There are, to be fair, other factors at play here (in particular, the labour share of income has also fallen in many countries, so you might expect a bigger proportion of revenues to come from corporate taxes). Nonetheless, anyone arguing the UK should buck the trend and hike corporate taxes has an uphill task to show that this could actually raise a meaningful amount of money. Reverting to the earlier plan to cut corporate taxes would be a much better idea.

PS. I’ve been asked about the impact of cuts in the main rate of CT from 28% in 2010-11 to 19% in 2017-18. Despite these cuts, OBR data show the amount raised by onshore CT has risen from about £36 billion in 2010-11 to £49 billion in 2019-20. However, that is not really evidence that lower tax rates boost revenues.

In part this is because we cannot be sure what would have happened if tax rates had not been cut (the ‘counterfactual’). The chances are that revenues would have risen anyway over this period, as the economy grew. It therefore makes more sense to look at onshore CT revenues as a share of GDP. This ratio has barely changed (though at least it has not fallen, as some might have feared).

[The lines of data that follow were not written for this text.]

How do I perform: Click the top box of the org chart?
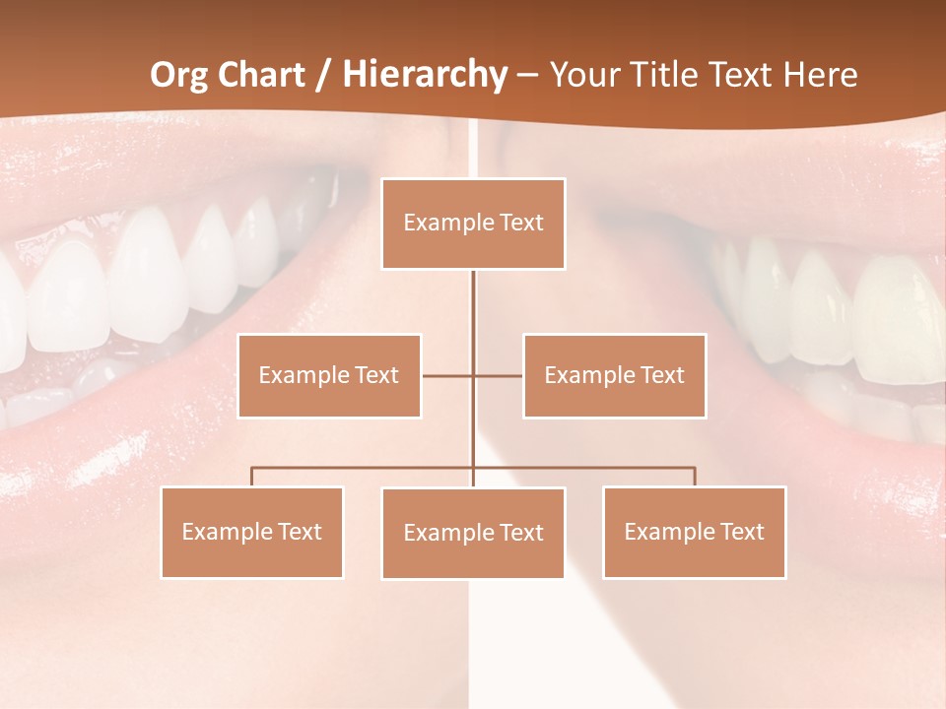coord(473,224)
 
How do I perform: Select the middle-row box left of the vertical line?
coord(329,375)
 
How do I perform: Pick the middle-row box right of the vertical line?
coord(614,375)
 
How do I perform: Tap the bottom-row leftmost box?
coord(252,532)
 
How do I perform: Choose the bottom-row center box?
coord(473,533)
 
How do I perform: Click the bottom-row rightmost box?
coord(694,532)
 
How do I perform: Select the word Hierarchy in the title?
coord(425,75)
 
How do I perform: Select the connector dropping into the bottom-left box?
coord(252,476)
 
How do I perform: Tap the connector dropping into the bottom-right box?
coord(695,476)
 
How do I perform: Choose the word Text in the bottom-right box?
coord(742,532)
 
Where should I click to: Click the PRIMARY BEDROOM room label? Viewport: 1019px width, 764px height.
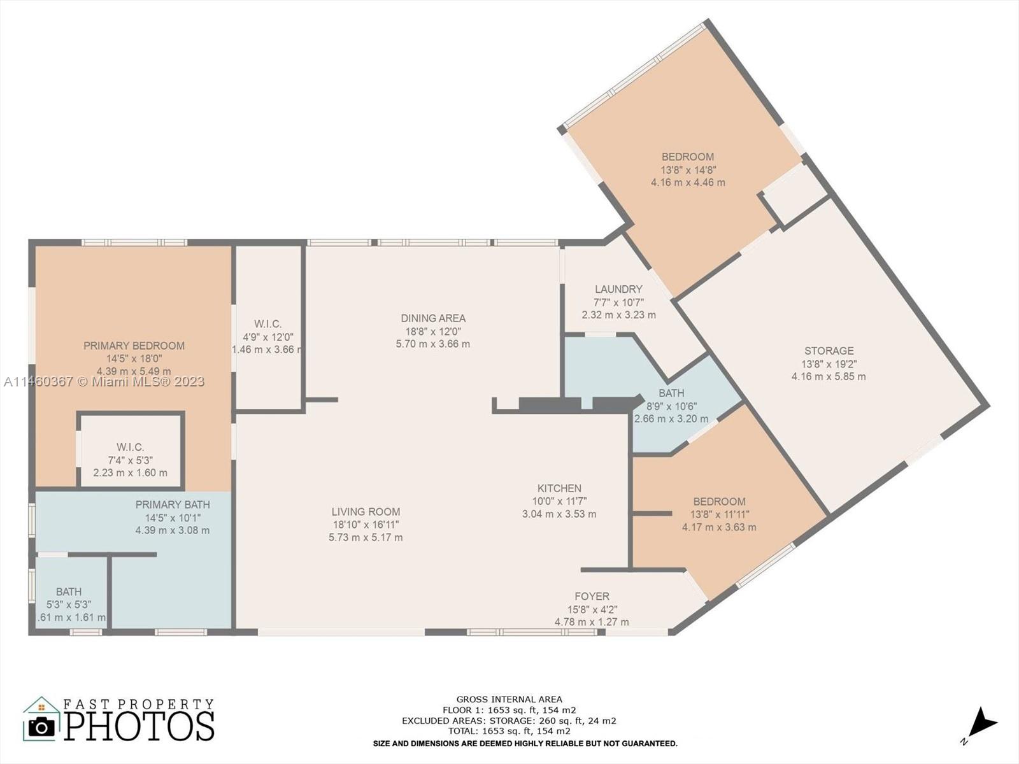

But there are two further complications. One is that the effective rate of CT has actually risen, because of other policy changes that have restricted the use of tax reliefs and deductions. The other is that the growth in CT receipts may partly have come at the expense of income tax and NICs, as more people have decided to incorporate their businesses to take advantage of the lower CT rates.

The upshot is that, while I would love to say that the recent experience in the UK proves that lower tax rates lead to higher tax revenues, the evidence is actually inconclusive. The OBR itself continues to assume that tax receipts would be higher if the main rate of CT had not been cut.